Gutierrez’s amendment also dealt with online purchases. Mindful of the fact that many mass shooters — including the Uvalde assailant — have been able to purchase AR-15-style rifles while still in their teens, he called for a ban on Internet sales of assault weapons to any individual under the age of 21. 

Speaking with the barely suppressed combination of rage, frustration and anguish that has characterized so many of his public pronouncements since the Robb Elementary attack, Gutierrez told his colleagues, “This amendment is not a gotcha on politics. It’s about trying to do the right thing in a space that we need to do the right thing.” 

As if to emphasize the limited, modest nature of his proposal, Gutierrez twice stated that it would only apply to online sales and have no effect on firearm purchases at gun stores or gun shows.    

“We have to be able to say something to the NRA (National Rifle Association) and others out there that we have to regulate the weapons that are killing our youth, by the youth,” Gutierrez said. 

“There’s one rule to being a legislator, and that’s vote your district and represent your district overzealously.” 

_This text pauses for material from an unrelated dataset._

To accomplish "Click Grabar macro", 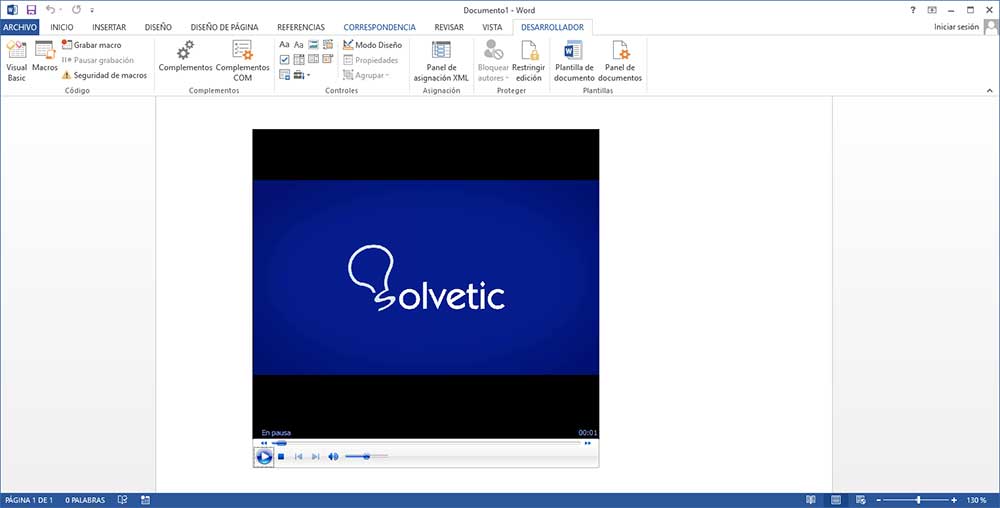I will pos(91,45).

Gutierrez had barely finished his speech when Sen. Bryan Hughes, R-Mineola, one of Patrick’s most sycophantic foot soldiers, responded with a point of order arguing that Gutierrez’s amendment was not germane to Zaffirini’s bill and should be thrown out. 

Patrick sustained Hughes’s point of order.

That’s when Gutierrez made his defiant move. He appealed Patrick’s ruling, an action which triggered a vote of the full Senate to decide the issue. 

This hadn’t been seen on the Senate floor since June 2013, when then-Sen. Kirk Watson appealed then-Lt. Gov. David Dewhurst’s decision to shut down Wendy Davis’s filibuster against a bill restricting access to abortion in Texas. 

Even with the full backing of the Democratic caucus, the numbers would have been against Gutierrez. The striking part of the subsequent vote, however, was the near-absence of backing from Senate Democrats, most of whom share Gutierrez’s frustration over the lack of state action on gun safety. 

The Senate upheld Patrick’s ruling by a 29-2 vote, with only Sarah Eckhardt, D-Austin, siding with Gutierrez. 

The vote reflected the Stockholm Syndrome vibe of the Texas Senate, where Patrick exerts total control.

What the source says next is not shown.